Coronavirus Stimulus Checks: Will Direct Payments To Taxpayers Help Or Hurt The Economy?
KEY POINTS
- The Treasury is expected to start sending direct payments to consumers this week
- The vast majority of the funds are expected to go to necessities like food and rent, meaning the will do little to jump start the economy
- Those receiving the funds say they will be gone quickly
As U.S. taxpayers awaited the promised arrival of coronavirus aid checks this week, experts warned they would do little to help the economy near-term and could hurt the economy in the future as the budget deficit for the first six months of the year hit $741 billion, on course to top the predicted $1.1 trillion for fiscal 2020, and the U.S. debt climbed above $24 trillion.
The Treasury was expected to start sending out $1,200 checks to taxpayers who make less than $75,000 and lesser amounts to individuals making $75,000 to $99,000 -- sbut 80% of taxpayers -- as part of the $2.2 trillion coronavirus economic relief package adopted late last month. Families with children were to receive $500 per child.
But $1,200, or $2,400 for a couple earning less than $150,000, or $3,400 for a family of four, doesn’t go very far – especially for the 17 million Americans who lost their jobs between March 16 when social distancing guidelines were issued nationwide and April 4. That number is expected to swell further when last week’s figures come out on Thursday.
By Sunday morning, the U.S. was reporting more than 530,000 confirmed coronavirus infections -- nearly half the world's -- with deaths topping 20,600. Though President Trump keeps talking about reopening the economy, there was no indication the pandemic’s spread would stop any time soon though the rate of increase was believed slowing.
A Bankrate survey released last week indicated 31% of taxpayers don’t think the direct payments will last them a month and only 8% said they would spend the money on nonessential purchases. A recent FinanceBuzz survey indicated 62% of Americans don’t think the payments are large enough to help and 59% said they are worried about paying the rent or mortgage, even with the extra funds.
Wayne Winegarden, a senior fellow in business and economics at the Pacific Research Institute, told IBTimes in an email the direct payments to taxpayers will do little to mitigate the impact of the economic shutdown triggered by the coronavirus since the money likely will go to things like rent and food, and may be more damaging to the economy in the long-term because of the large economic costs the $2.2 trillion package is imposing.
"Yes, trillion-dollar deficits today mean tomorrow taxes will need to be raised, spending will need to be cut or interest payments will be permanently higher [assuming the debt will not be paid off and just continually revolved],” Winegarden warned. “In either scenario, this implies a cost on taxpayers in the future. The easiest way to envision this is to couch the cost as ‘a tax on future generations.’ The tax can be justified if it is an effective response to a once-in-a-century pandemic. [But] since the checks are not effective, they are just a burden."
“Even if consumers were willing to spend right now, policymakers have given guidance that social distancing is the best approach [to control spread of coronavirus]. How do you resume spending habits while avoiding public spaces?” asked Allen Sukholitsky, founder and chief macro strategist at Xallarap Advisory.
Robert Johnson, professor of finance at Heider College of Business at Creighton University, said Congress should have made the stipend larger and raised the limit on eligibility.
“For the vast majority of Americans, the stimulus checks will certainly be used for daily necessities rather than adding to savings or paying down debt,” he said. “The demographic receiving these checks is not well-positioned financially. … In fact, many of the recipients of these checks are looking for mortgage relief.”

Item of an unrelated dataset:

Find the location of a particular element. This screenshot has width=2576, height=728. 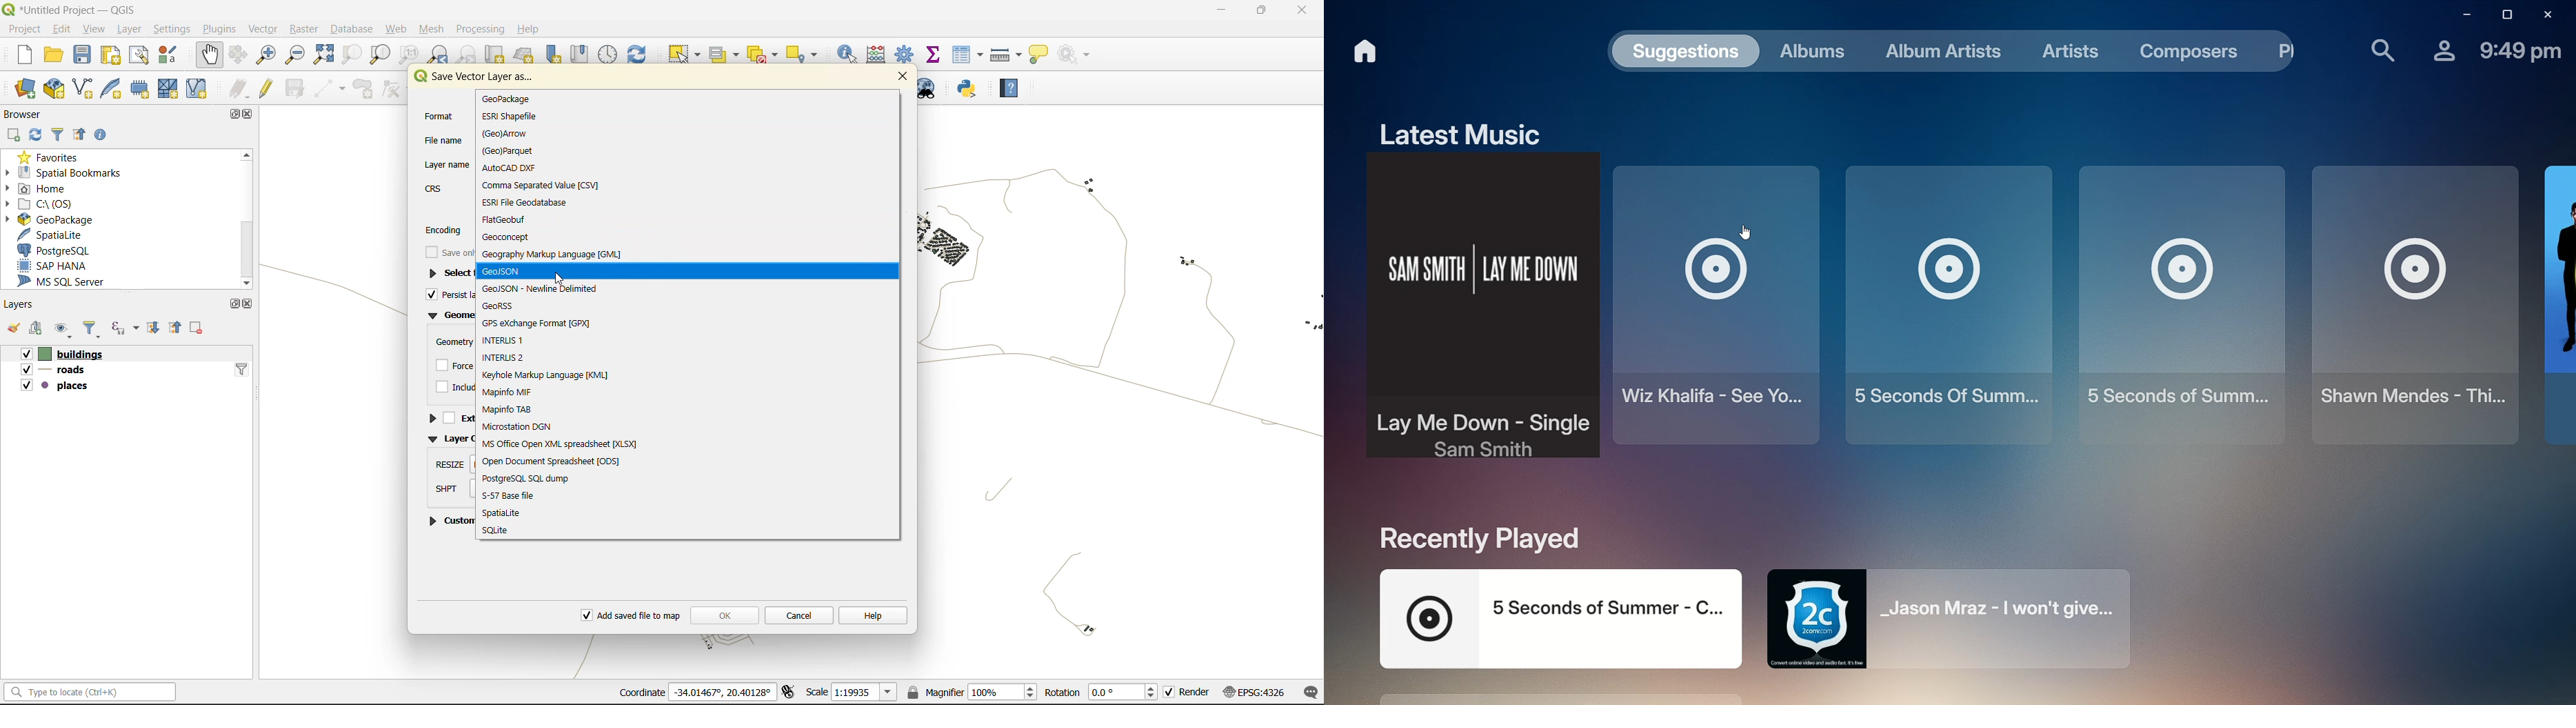

add is located at coordinates (16, 133).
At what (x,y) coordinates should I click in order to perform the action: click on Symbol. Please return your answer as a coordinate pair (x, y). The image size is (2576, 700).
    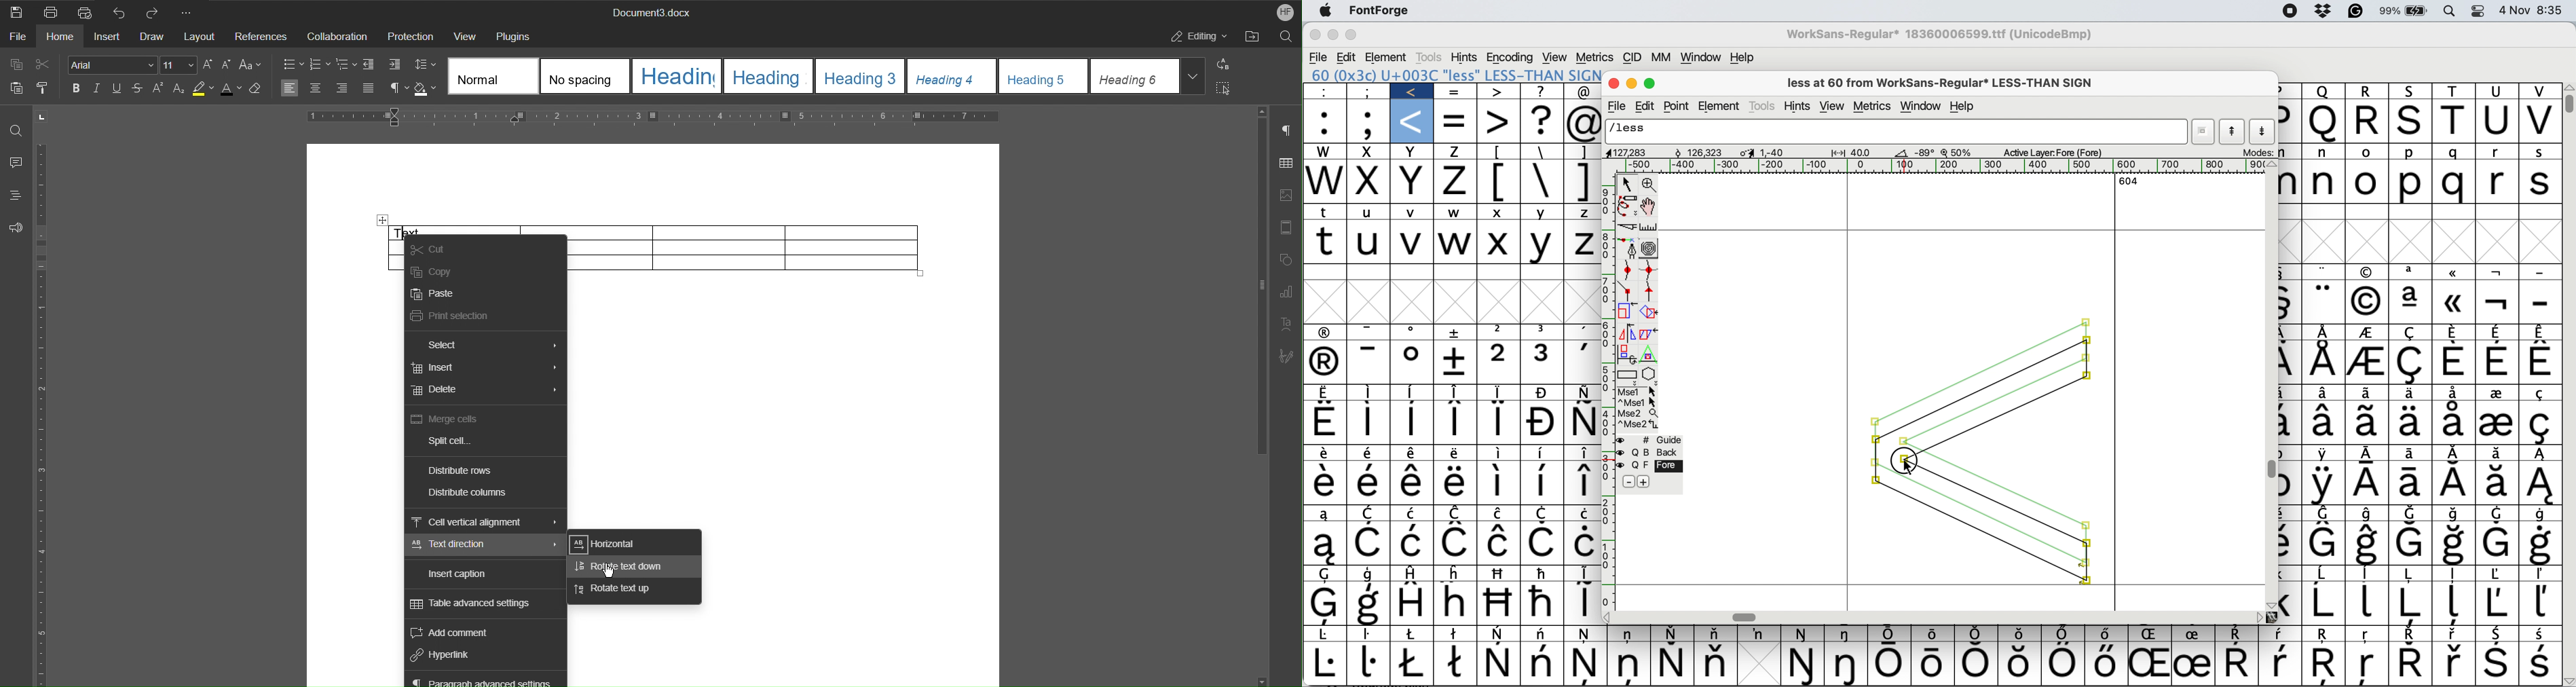
    Looking at the image, I should click on (1583, 391).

Ted Rossman, industry analyst for CreditCards.com, say normally he’d be happy about “found money” to pay down debt, but now it’s more important to conserve cash.
“There's no substitute for money in the bank. … During the Great Recession, many card companies cut credit lines and sometimes even canceled cards without warning. As much as possible, seek to preserve cash flow flexibility to ride this out,” he said.
Rhea Thomas, economist at Wilmington Trust, said the direct payments combined with the more generous unemployment benefits provided under the CARES Act should help those most vulnerable to job losses and should help “bridge the gap to allow people to pay bills for rent, utilities and other obligations until firms impacted by the outbreak are able to get back on their feet and hire again.”